Even when I consider some of the classic horror stories and novels I have read in the past, they all had that same idea that the terrible things that occurred in the story could happen to anyone if they were in the wrong place. Lovecraft, who I consider to be an top tier horror writer, created an amazing formula for horror. It always starts with the average and ordinary. Then there is some sort of mystery, something to look into. It is not necessary, but curiosity or emotion drives the protagonist forward to find answers. They are confronted with the monster, and what befalls them may vary, but once the monster became aware of them, it became a life or death struggle, with the threat never actually going away. For a more recent example, Rachel Harrison's The Return follows four college friends, when one of them goes missing for two years. When she comes back, she has no memory of what happened to her, but her friends know that something is wrong. While some horror stories have short arcs of mundane to mystery to encounter, Harrison has a constant build up to the reveal. It is not a slaughter fest, but it is still horror. Why?

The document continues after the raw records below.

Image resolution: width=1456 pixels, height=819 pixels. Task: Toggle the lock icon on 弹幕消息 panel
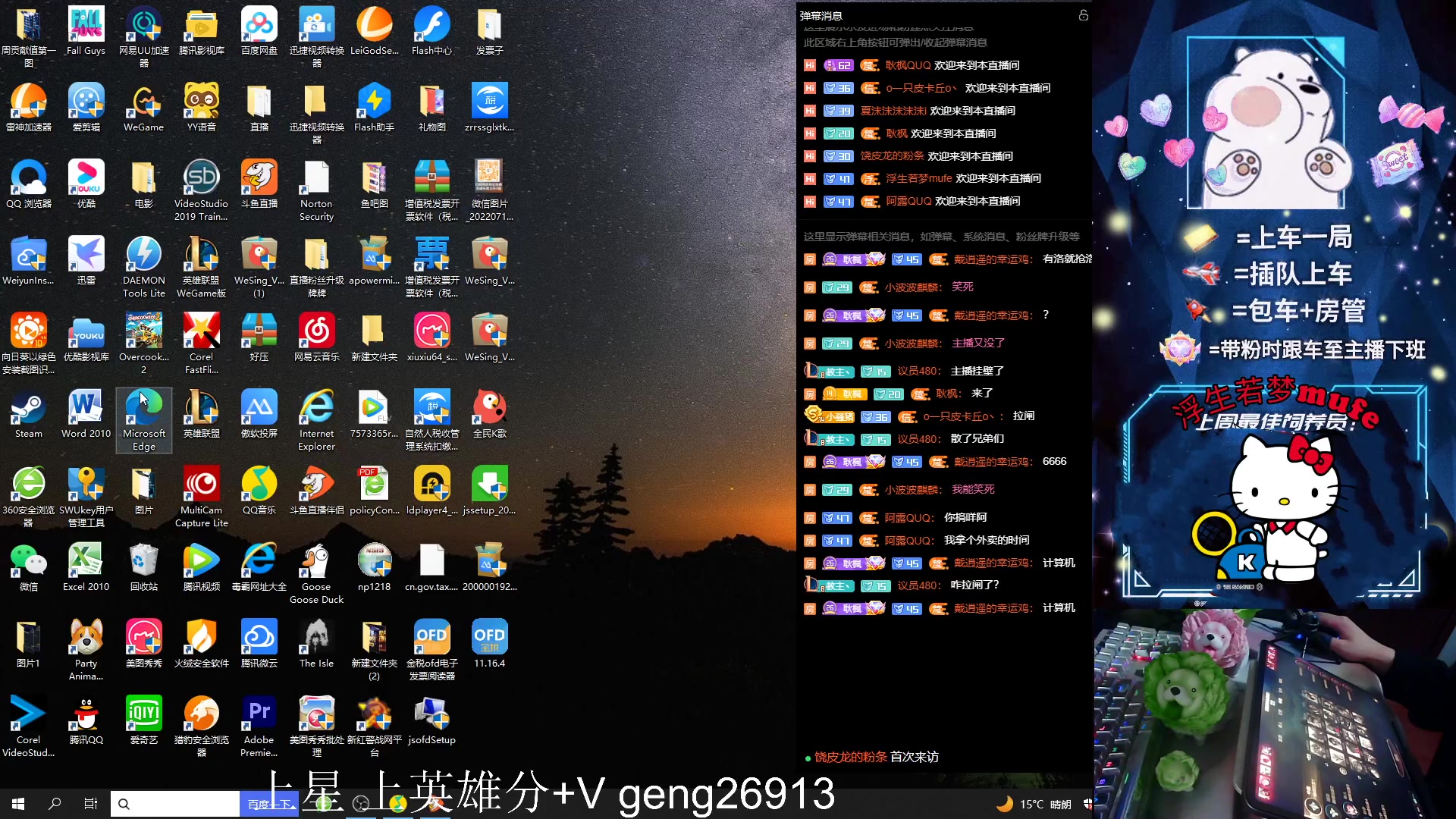tap(1084, 15)
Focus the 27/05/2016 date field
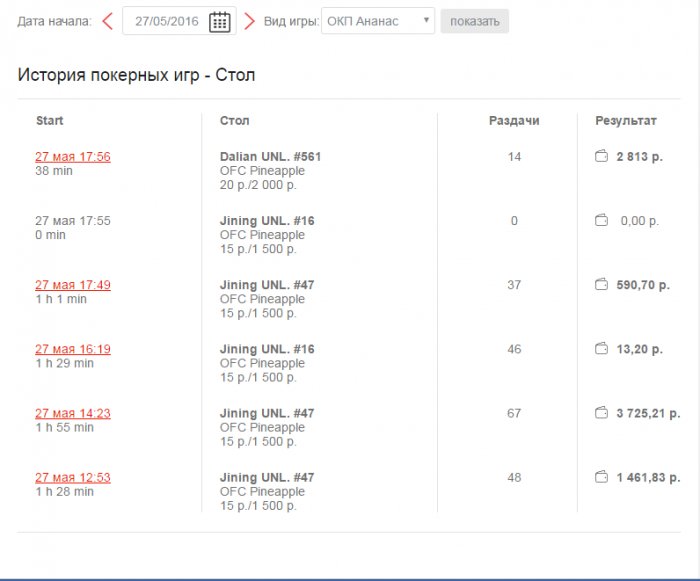Image resolution: width=700 pixels, height=581 pixels. tap(166, 21)
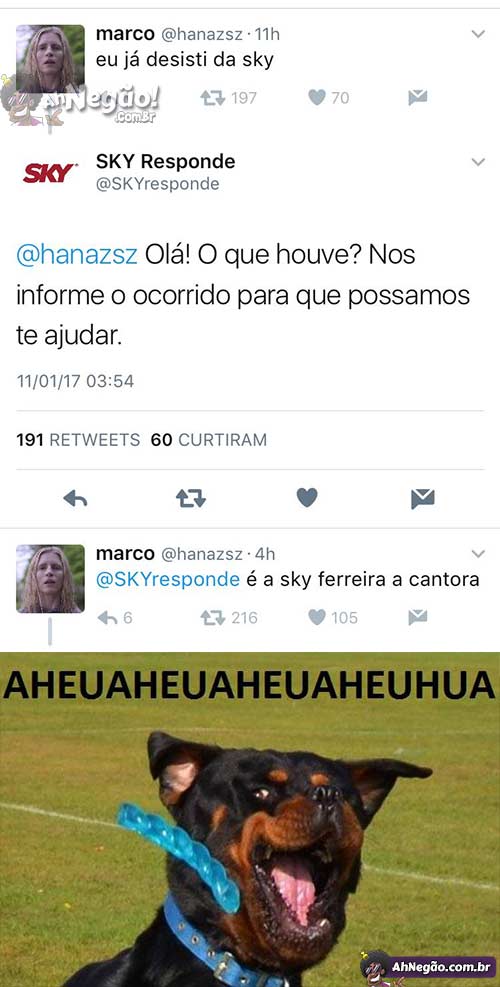View the 60 CURTIRAM likes list
Viewport: 500px width, 987px height.
[208, 440]
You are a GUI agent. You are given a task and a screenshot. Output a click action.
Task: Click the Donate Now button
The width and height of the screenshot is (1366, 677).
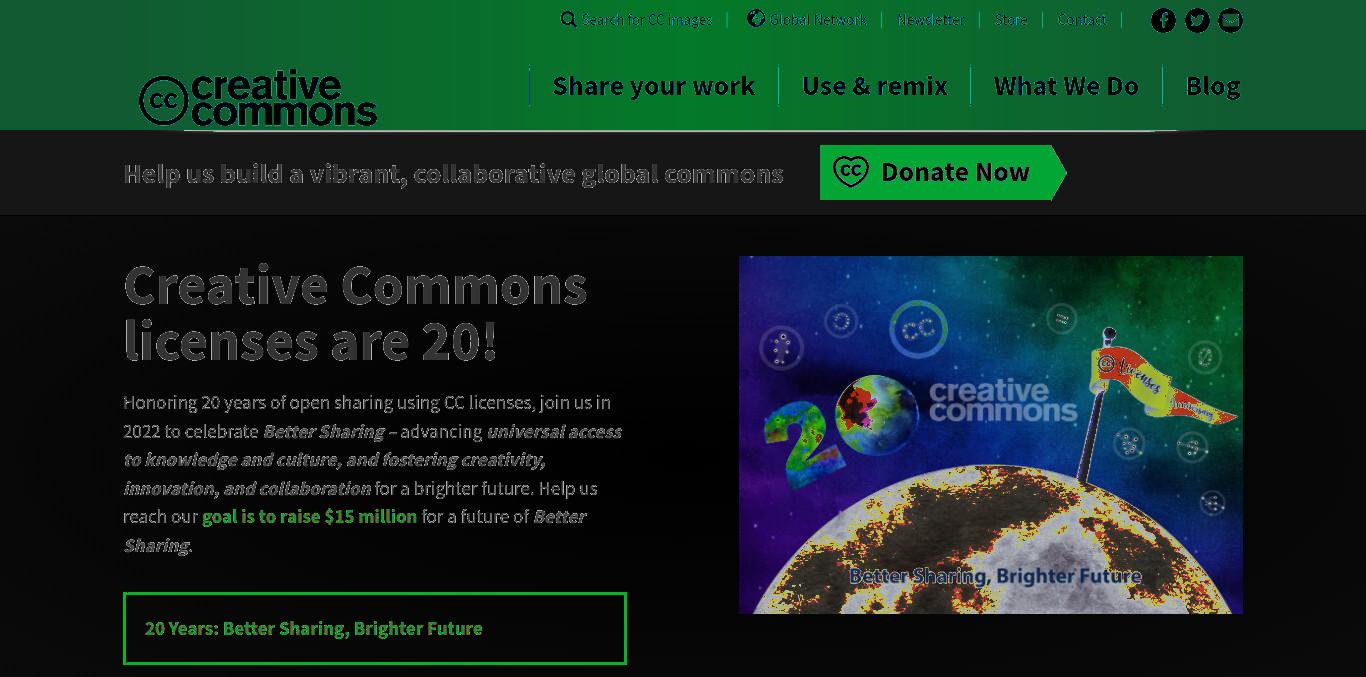click(943, 172)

Because, it leaves you with that "what if" long after you have finished. What if an old friend disappeared and came back as a different person. That could happen, it happens all the time. What if they aren't really your friend, or if they are they are not in full control of their actions. These are things that, despite not actually believing in the Boogey Man, unnerve you just enough to allow your irrational mind to do what it does.
Personally, I like the newer trends of horror. The psychological and supernatural merged into something that is far more terrifying than Frankenstein or The Man-wolf. At one time horror was defined by its violence and gore, but I think today's society has been too desensitized to those aspects that they no longer hold the same weight. Sure they can be intense and gruesome, but they no longer bring on that feeling of dread and panic like they used to. When you can find people being beheaded on YouTube, it is hard to scare someone by describing a person being cut open. My story certainly takes elements from the horror playbook, but they are moments, not the story. I did not try to leave the reader with the idea that there is a Karen waiting for them in the dark alley way, Instead, I tried to make a word that was close to our own, but clearly not. Horror is something that might just be nearby if you are unlucky enough to stumble across it.
I want to thank you for giving me your time, it is invaluable and I am honored that you have shared it with me. I hope you feel it was time well spent. May your days be fulfilling and your path be clear of trouble. All the best, and speak to you soon.